Course Description:
In this class we will examine the need for change in modern medicine to tackle current demands from contemporary society. These will include looking at current controversies that have required new demands from doctors and even attempts at reform to address them.
Week 1: Introduction: Changes in Healthcare: Comparing Past to Present
This article discusses reforms to the healthcare industry that have allowed it become what it is today. More specifically, the article looks at how discrimination against patients, the length of stays at hospitals, and the sole dependency on doctors have been changed to implement a more patient empowered healthcare system.
Week 2: Controversial Topics Doctors Must Address in Today’s Society
http://well.blogs.nytimes.com/2016/08/25/can-we-talk-about-your-weight/
Lerner’s article discusses the tip toeing that physicians must do to comply with their patients in order to address completely justified matters such as weight. One must ask for permission before bringing up an issue of weight, however Lerner argues that where is the proof that a strategy like asking for permission improves health? The article goes on to discuss many other current topics such as smoking, binge drinking and unprotected sex, and that doctor’s should have the ability to not only discuss such topics but also suggest that they might need fixing.
Week 3: Gender and Politics: Obamacare comes under fire
This article discusses how the state of Texas, and many religious organizations filed a lawsuit against Obamacare’s implied change to the definition of gender. For example, transgender people have changed the way gender is defined to becoming an internal feeling, rather than a natural state determined at birth. The lawsuit claims that doctors will be forced to “perform controversial and sometimes harmful medical procedures ostensibly designed to permanently change an individual’s sex — including the sex of children.” This continues our discussion of the current demands that doctors must face in lieu of controversy.
Week 4: Politics: Healthcare Reform and its Effect on Physicians
“Making sure more Americans have health insurance can only be a major victory, right? Too bad the medical establishment is not celebrating.” This article discusses the drawback that physicians face due to the increasing power of government in healthcare reform. In order to provide healthcare for all, the government is turning to a cost efficient solution of reducing physician reimbursement, which certainly poses a problem since the supply of patients are only increasing. This introduces a new topic all together, for it would really require physicians to pursue their jobs for the genuine interest of helping patients, rather than a promising salary.
Week 5: Technology:
http://www.cnbc.com/2016/10/11/chinese-baidu-unveils-ai-health-chatbot-for-patients-and-doctors.html
This first article discusses the new chatbot doctor app invented by the Chinese to help connect with patients and suggest diagnoses to doctors. The bot is designed to be the first step that a patient can reach out to when feeling sick. The patient can pose a question to it, and will receive an answer from a database of medical information. The main proponent of this stem is that it will only get better with time, since the more patients are answered and treated, the larger the database will grow in information and accuracy.

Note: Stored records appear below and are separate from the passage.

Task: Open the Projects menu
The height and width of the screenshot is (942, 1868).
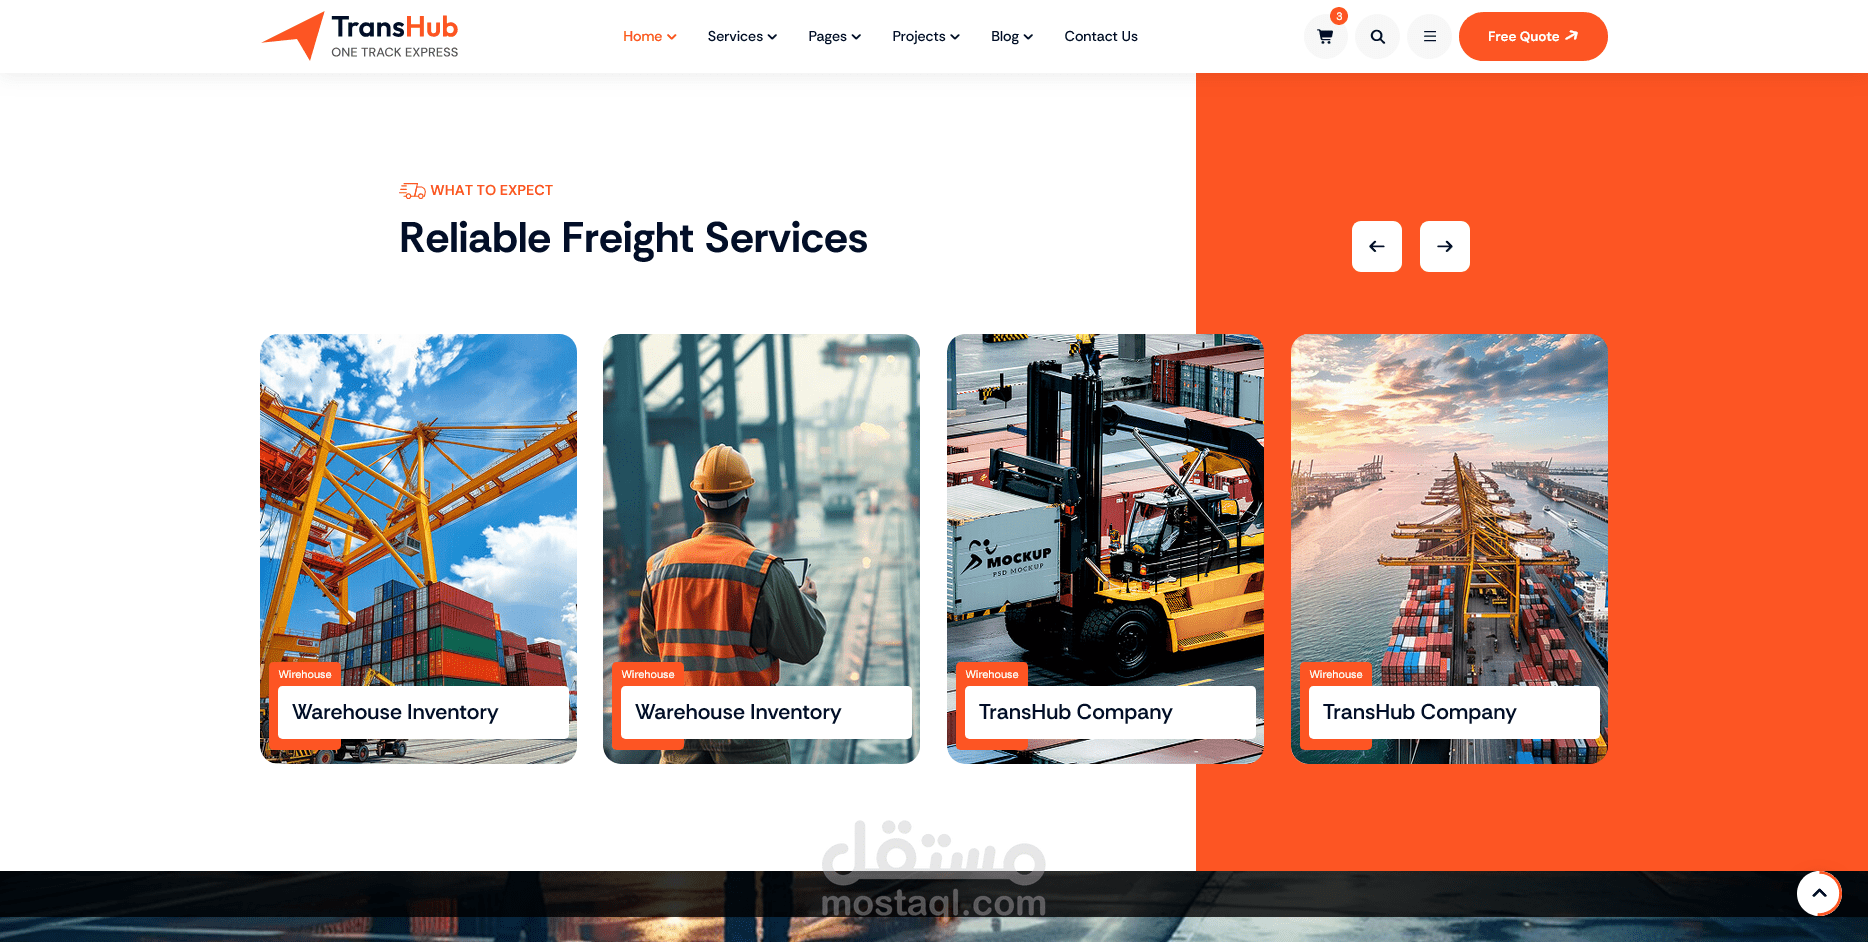Action: click(x=926, y=36)
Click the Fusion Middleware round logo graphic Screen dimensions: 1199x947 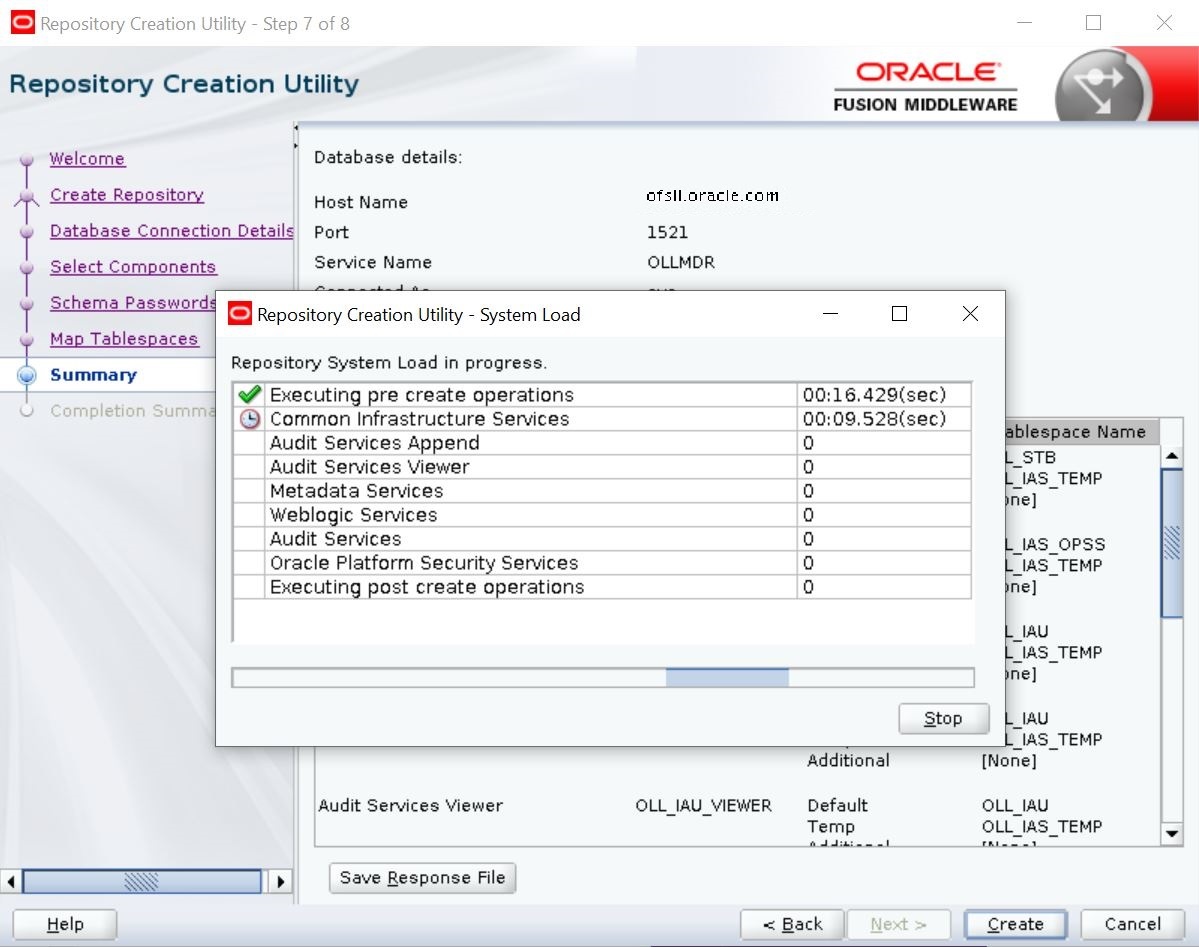[1098, 86]
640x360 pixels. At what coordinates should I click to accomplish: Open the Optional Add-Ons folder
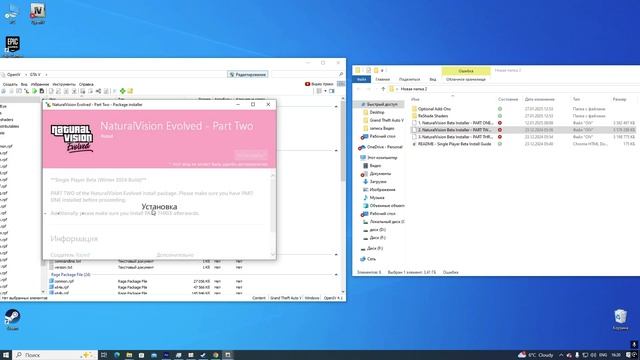(434, 109)
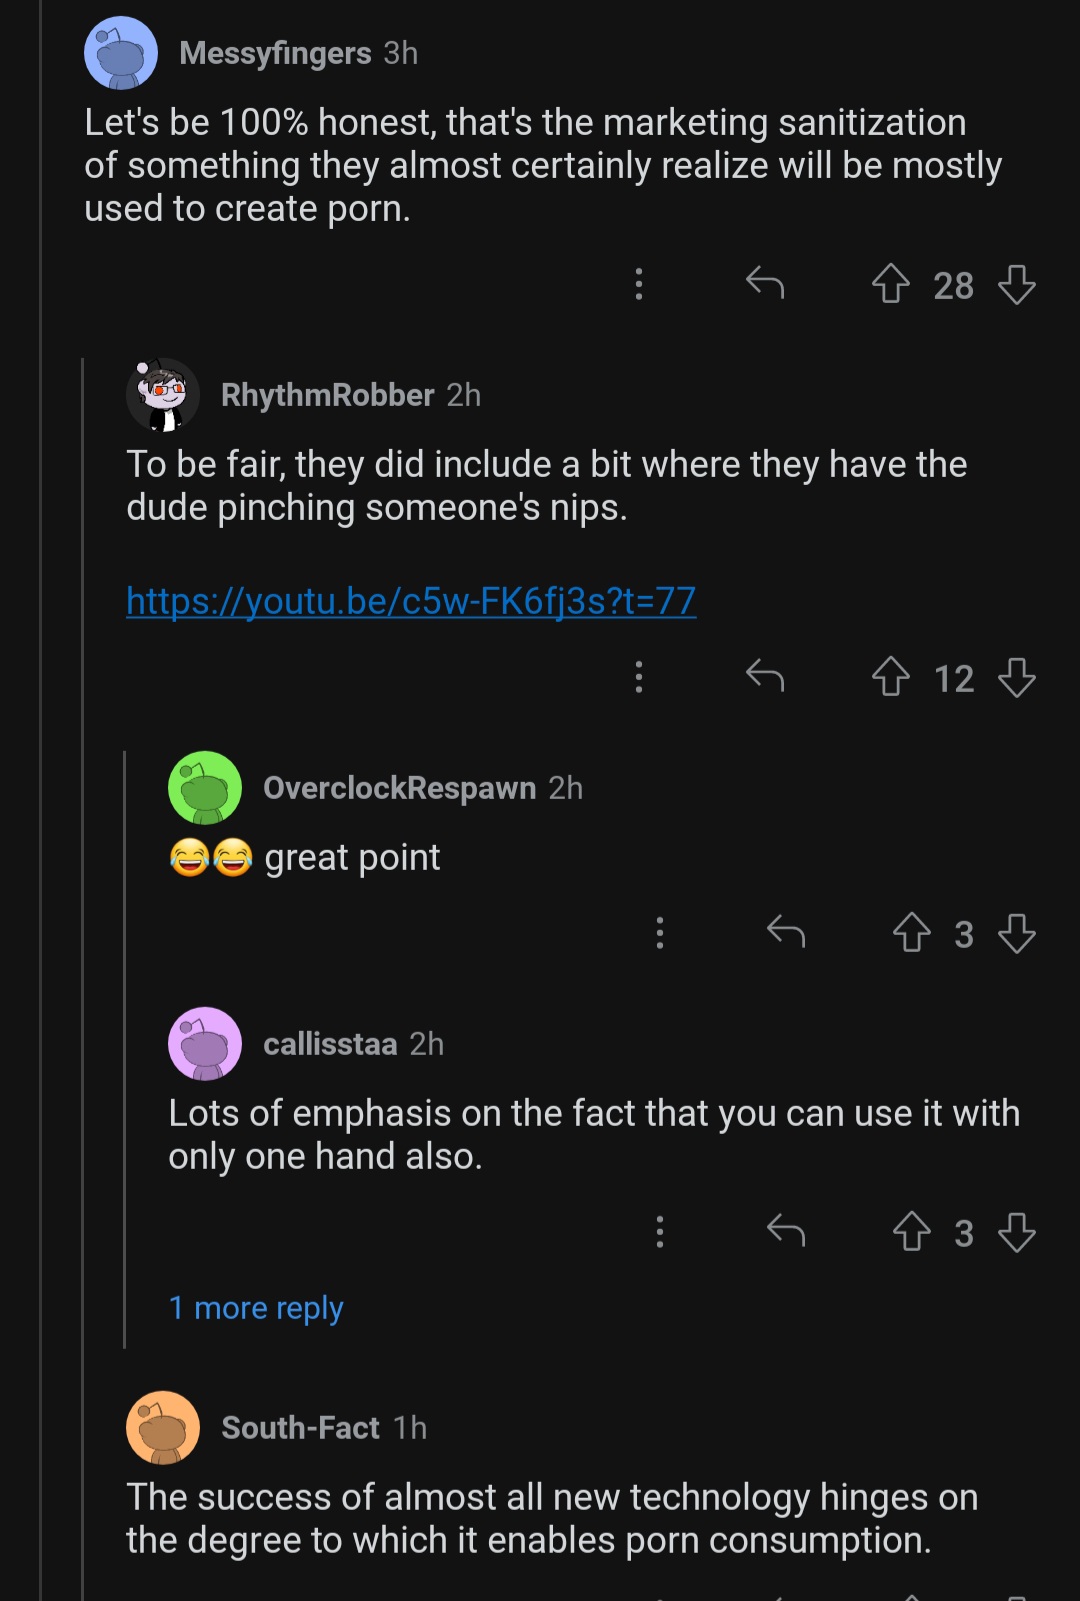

This article talks about how an actual robot has been implemented into primary care, serving the role of virtual personal health assistants (VPHAs). These humanoid machines have proved to be more responsive and accurate than their human counterparts. The benefits of resorting to artificial intelligence include: reducing the chance of medical errors once human judgment is taken out of the equation, the patient would have an unprecedented access to medical information, which was once limited in a traditional patient-doctor relationship, and the cost of healthcare could significantly decrease since people could be easily replaced by robots.
Week 6: The Internet: A New Source Patients are Turning To
http://www.imop.gr/sites/default/files/frontistirio_1_mitropoulos.pdf
One of the most important roles of a doctor is to establish a relationship with their patient so that they can effectively learn about their problems and treat them accordingly. However, as the article discusses, many patients resort to the Internet when dissatisfied from a consultation, or even to search for a community with a similar problem in the form of online forums or blogs. This study also discusses how patients often find comfort in online communities when searching for more information about their ailments, which can help alleviate feelings of loneliness or depression since these interactions are not bound by geographic or time constraints.
Week 7: The Change in the MCAT, Is it enough?
This first article starts our discussion by refuting the new changes in the MCAT and stating that it simply isn’t enough. Americans want a lot from doctors, and patients today want to be wholly treated, not just their illness. The author explains that although medical knowledge is important, it is merely a fraction of requirements that must be met by a well-rounded doctor in order to handle the demands of the job. More specifically, the criticism here is in regards to the attitude behind success of a doctor- mastery of hard sciences is relevant, but doctors require a mastery of critical thinking.
Week 8: Why Modern Medicine Needs to Change:
This article discusses the many problems that plague modern medicine which include: patients feeling like their treatments are timed, unsatisfactory short consultations lack of medical education, and the “era of the generalist.” This theme is quite powerful, because misdiagnosis and subsequent failure to prescribe proper medication has become the root for many cases in which the damage is irreversible. “I believe it is time for modern medicine to acknowledge that we have lost our way somewhere – over-diagnosis, over-investigation, over-medicalisation and over-treatment.”